In order for Fjalar to work, the target program must be compiled with DWARF2 debugging information (on an x86/Linux system). Look at basic-tool-test.c for a simple target program that exercises Fjalar's function entrance/exit tracking and array bounds checking features. First, compile it:

gcc -gdwarf-2 basic-tool-test.c -o basic-tool-test
(The -gdwarf-2 includes debugging information in the DWARF2 format.) Now you should be able to run Fjalar from this directory (assuming that you have successfully compiled and installed it) with the following command:
../../inst/bin/valgrind --tool=fjalar ./basic-tool-test
If all goes well, the tool should print out the name of each function during entrances and exits and the names of all variables visible at that point in execution (as well as array sizes, if relevant).

Here are some tips related to executing Fjalar tools:

Debugging Fjalar tools

If you run your tool with the --with-gdb option, Fjalar will pause in an infinite loop during initialization. You can then attach a symbolic debugger such as gdb to the running process in order to debug it:
  1. First start gdb with valgrind-3/valgrind/inst/lib/valgrind/x86-linux/fjalar as the target program (this is a bit counter-intuitive, but you need to run gdb on fjalar and NOT on valgrind).
  2. Now use the at command to attach gdb to the process that's stuck in the infinite loop. You can see its process ID enclosed in "==" next to the start-up banner (e.g., ==3839== ...), or simply ps for it.
      if (fjalar_with_gdb) {
        int x = 0;
        while (!x) {}
      }
    
  3. As shown in the code snippet above, Fjalar is stuck in an infinite loop because x is 0. Set x to a non-zero value, for instance by typing p x = 1, so that it can get out of the infinite loop.
  4. Now set whatever breakpoints and/or watchpoints you desire, and hit c to continue execution. You'll probably get a mysterious Segmentation fault shortly afterwards, but simply hit c to continue again, and things should work fine. Valgrind mucks around with signals, so some error messages sent to the debugger might not be accurate.
  5. You should now be able to debug as usual.
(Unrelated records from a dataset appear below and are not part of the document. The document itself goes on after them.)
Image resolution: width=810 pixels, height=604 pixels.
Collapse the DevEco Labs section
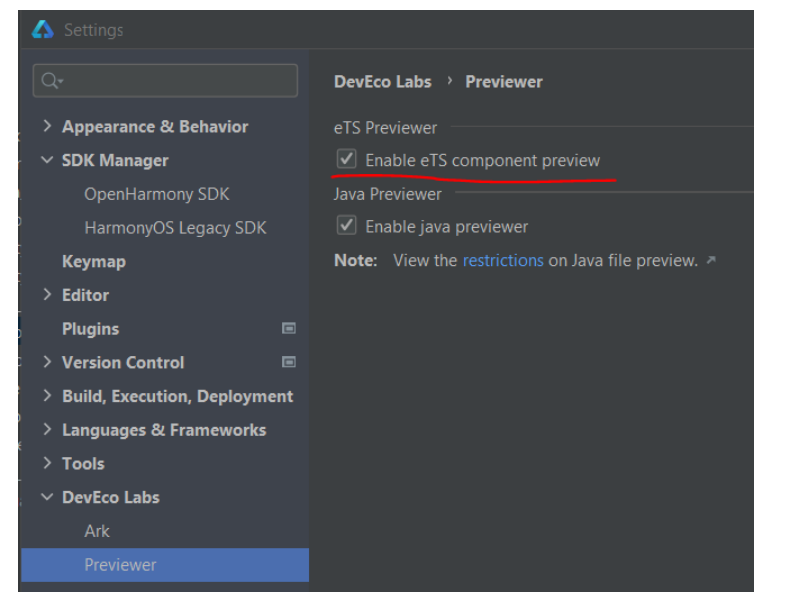coord(47,497)
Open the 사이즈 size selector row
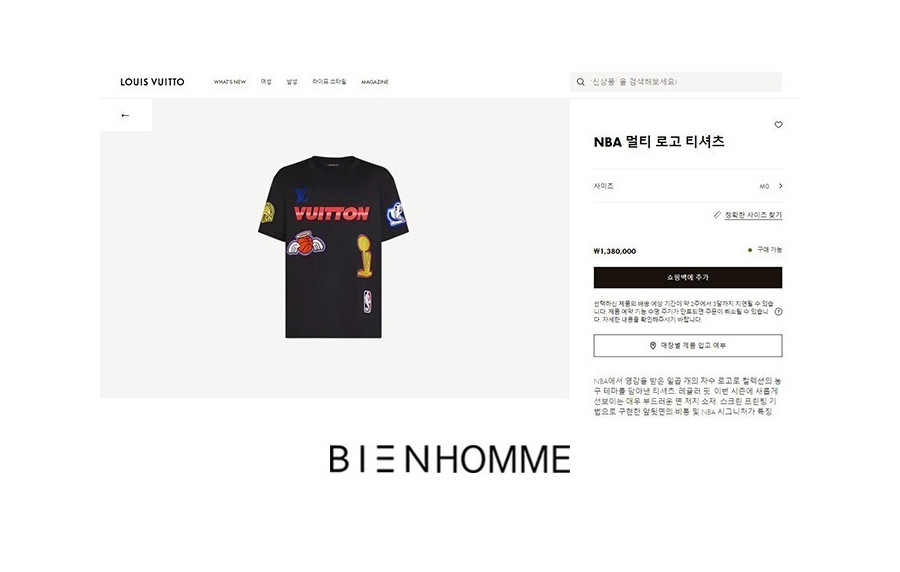The image size is (900, 572). (688, 186)
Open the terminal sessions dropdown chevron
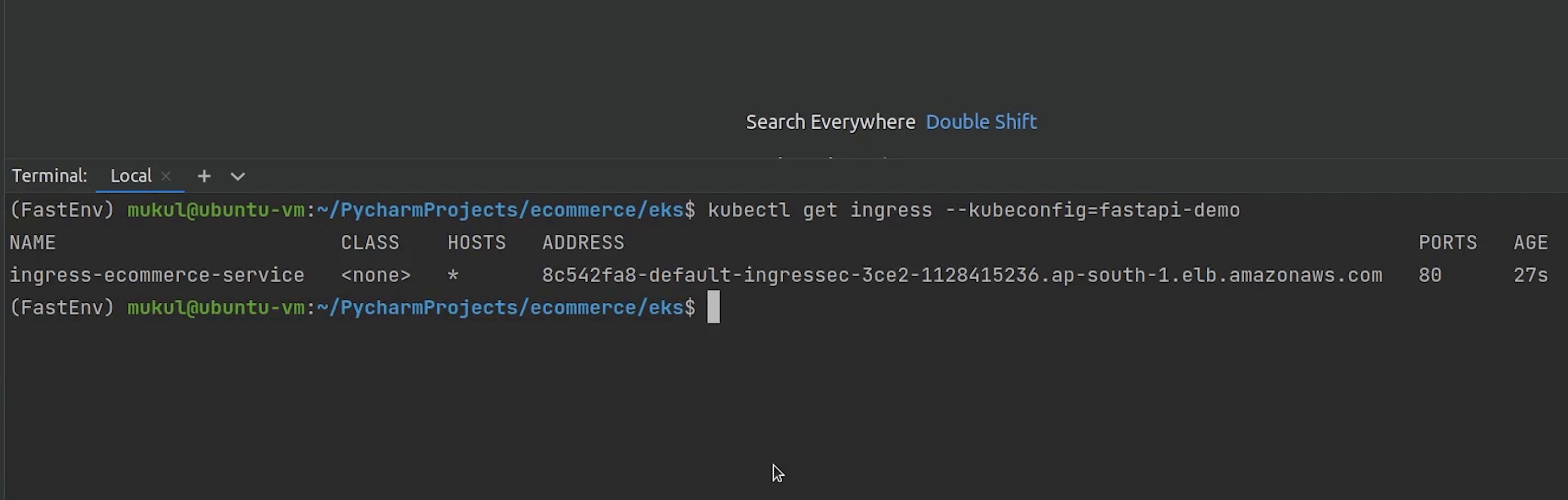1568x500 pixels. [x=237, y=177]
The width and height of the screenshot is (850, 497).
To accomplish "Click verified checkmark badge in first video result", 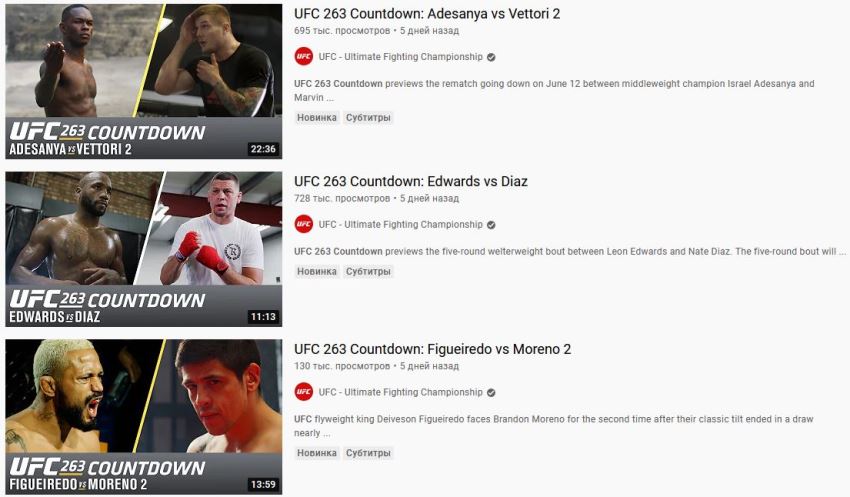I will [491, 57].
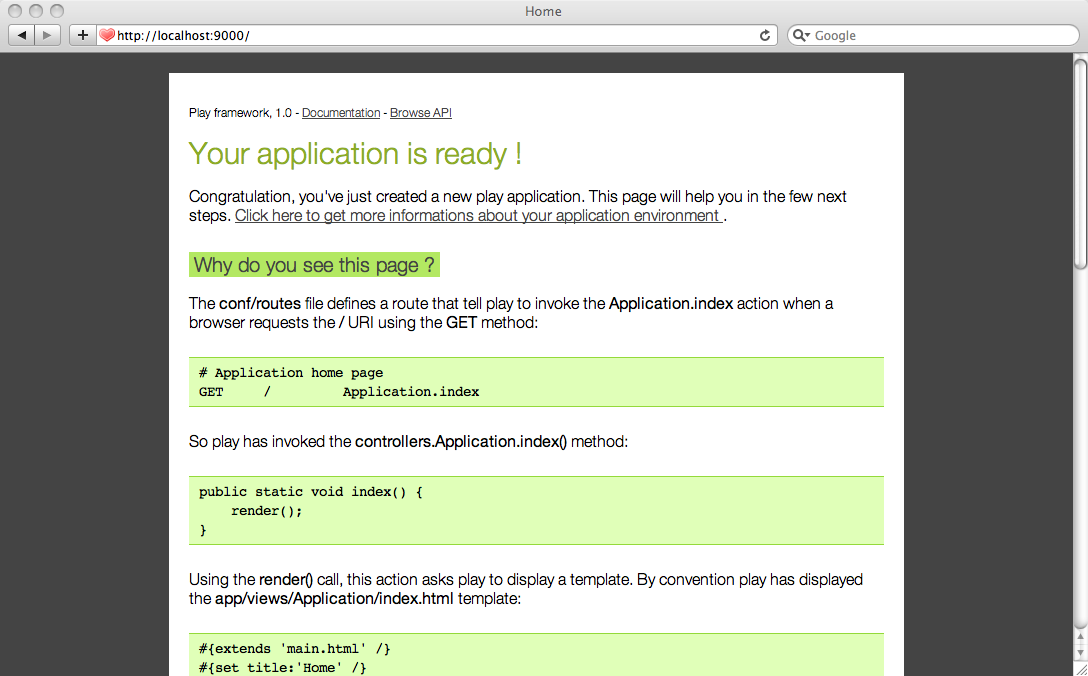This screenshot has height=676, width=1088.
Task: Go back with the left arrow button
Action: pos(22,35)
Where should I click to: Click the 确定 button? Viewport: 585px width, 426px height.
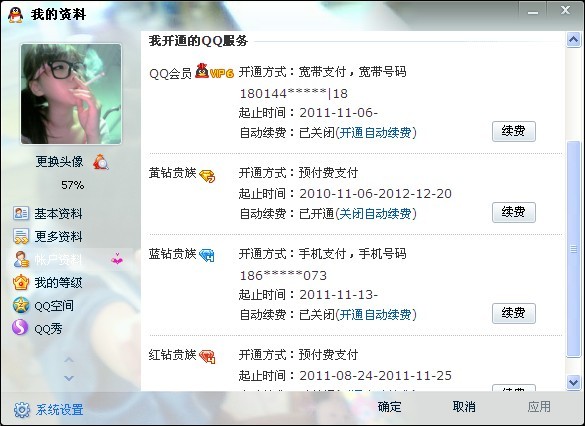pos(390,407)
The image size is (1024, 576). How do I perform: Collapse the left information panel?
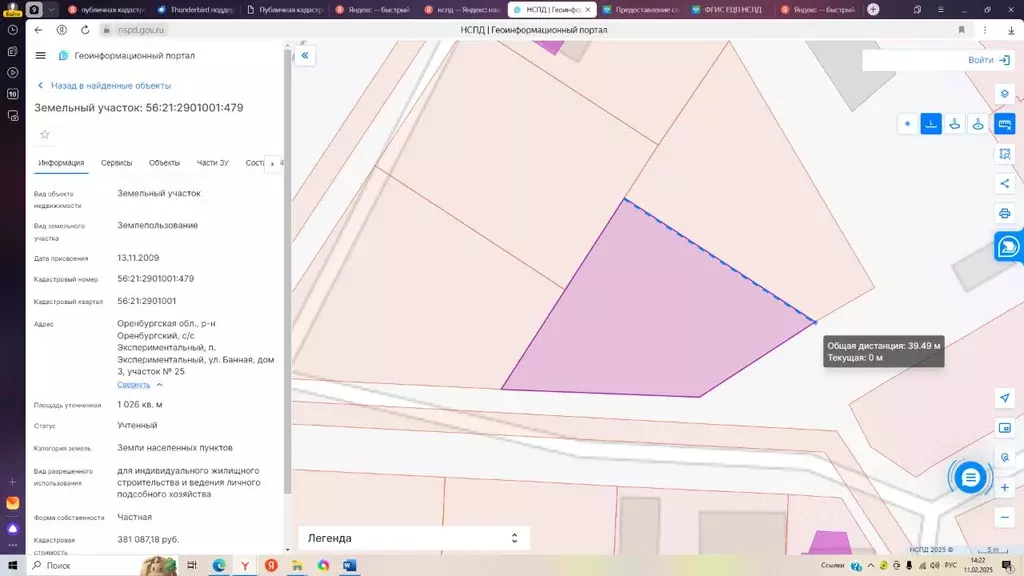(305, 56)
Fjalar command-line options

Fjalar provides a variety of command-line options to customize its behavior and the behavior of its tools. These options are all documented in the Kvasir section of the Daikon User Manual. To prevent duplication, these descriptions will not be repeated in this document. Kvasir is a value profiling tool built upon Fjalar, so many options in that section of the manual belong to Fjalar (some are Kvasir-specific, though). Useful sub-sections include ones that describe tracing only part of a program and pointer-type disambiguation, which are two ways of giving the user more control over run-time data structure traversals.